Review: The Bride Wore Black
Morose-looking Jeanne Moreau is a
mysterious woman tracking down and murdering a quintet of sexist pigs who have
somehow wronged her in the past. Michel Lonsdale is the sexist politician, Michel
Bouquet is a bachelor bank clerk, Charles Denner a womanising artist, and so
on. It is only as the film progresses that the audience comes to understand
just what is making Moreau tick.
1968 mystery/psycho thriller from
Francois Truffaut (“The 400 Blows”, “Day for Night”, “Shoot
the Pianist”) with a dark sense of humour, is Truffaut’s tribute to
colleague Alfred Hitchcock (even hiring Bernard Herrmann to do the music), based
on a Cornell Woolrich (“Phantom Lady”, Hitchcock’s “Rear Window”)

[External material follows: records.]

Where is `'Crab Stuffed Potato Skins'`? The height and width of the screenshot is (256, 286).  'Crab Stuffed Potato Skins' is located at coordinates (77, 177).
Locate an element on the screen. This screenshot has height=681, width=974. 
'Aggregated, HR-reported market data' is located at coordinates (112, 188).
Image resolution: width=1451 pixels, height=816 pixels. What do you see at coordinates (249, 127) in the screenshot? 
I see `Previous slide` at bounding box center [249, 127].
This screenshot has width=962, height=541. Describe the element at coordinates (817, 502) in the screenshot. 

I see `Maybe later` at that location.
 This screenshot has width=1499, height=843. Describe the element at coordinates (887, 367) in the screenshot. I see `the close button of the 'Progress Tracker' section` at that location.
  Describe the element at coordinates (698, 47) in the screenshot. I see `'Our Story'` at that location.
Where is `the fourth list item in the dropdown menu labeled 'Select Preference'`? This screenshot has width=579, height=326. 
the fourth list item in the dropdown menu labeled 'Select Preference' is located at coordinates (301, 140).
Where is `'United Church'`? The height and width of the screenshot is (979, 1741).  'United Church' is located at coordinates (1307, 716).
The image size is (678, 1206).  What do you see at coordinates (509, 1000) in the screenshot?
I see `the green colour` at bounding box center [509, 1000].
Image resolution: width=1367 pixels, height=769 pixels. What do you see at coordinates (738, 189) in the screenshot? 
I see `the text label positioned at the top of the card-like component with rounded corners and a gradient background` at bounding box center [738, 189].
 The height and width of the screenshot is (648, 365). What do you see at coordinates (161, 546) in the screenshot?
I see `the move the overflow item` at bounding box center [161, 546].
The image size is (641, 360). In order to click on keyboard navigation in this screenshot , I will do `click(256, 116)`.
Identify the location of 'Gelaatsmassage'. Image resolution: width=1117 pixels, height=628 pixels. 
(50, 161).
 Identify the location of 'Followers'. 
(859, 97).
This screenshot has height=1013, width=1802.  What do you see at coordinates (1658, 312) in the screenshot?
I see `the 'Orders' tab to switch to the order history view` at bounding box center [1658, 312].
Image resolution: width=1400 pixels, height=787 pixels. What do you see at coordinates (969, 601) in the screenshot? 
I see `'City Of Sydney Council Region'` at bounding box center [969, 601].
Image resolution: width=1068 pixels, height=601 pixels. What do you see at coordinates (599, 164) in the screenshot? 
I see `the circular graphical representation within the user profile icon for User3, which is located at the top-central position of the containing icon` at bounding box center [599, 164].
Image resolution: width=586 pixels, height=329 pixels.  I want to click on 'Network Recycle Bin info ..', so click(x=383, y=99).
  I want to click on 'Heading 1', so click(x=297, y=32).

novel. It mostly works and certainly entertains, but the back-story revealed
gradually through flashbacks proves unsatisfying and rather silly. Furthermore,
Moreau’s victims, aside from maybe a young Lonsdale are a pretty uninteresting lot, and mostly
pretty revolting. Sad-faced Moreau is excellent, however, and the
cinematography by Raoul Coutard (“Breathless”, “Shoot the Pianist”)
is excellent.
Definitely a curio, many others
rate it very highly indeed, but personally I didn’t see all that much Hitchcock (this is not a Brian De Palma film by any means),
just a fun little film in its own right. Like “The Red Circle”, I was
expecting something a little more pretentious and austere and was pleasantly
surprised to mostly see a nice little genre picture. The screenplay is by
Truffaut and Jean-Louis Richard (“Day for Night”, the softcore classic “Emmanuelle”).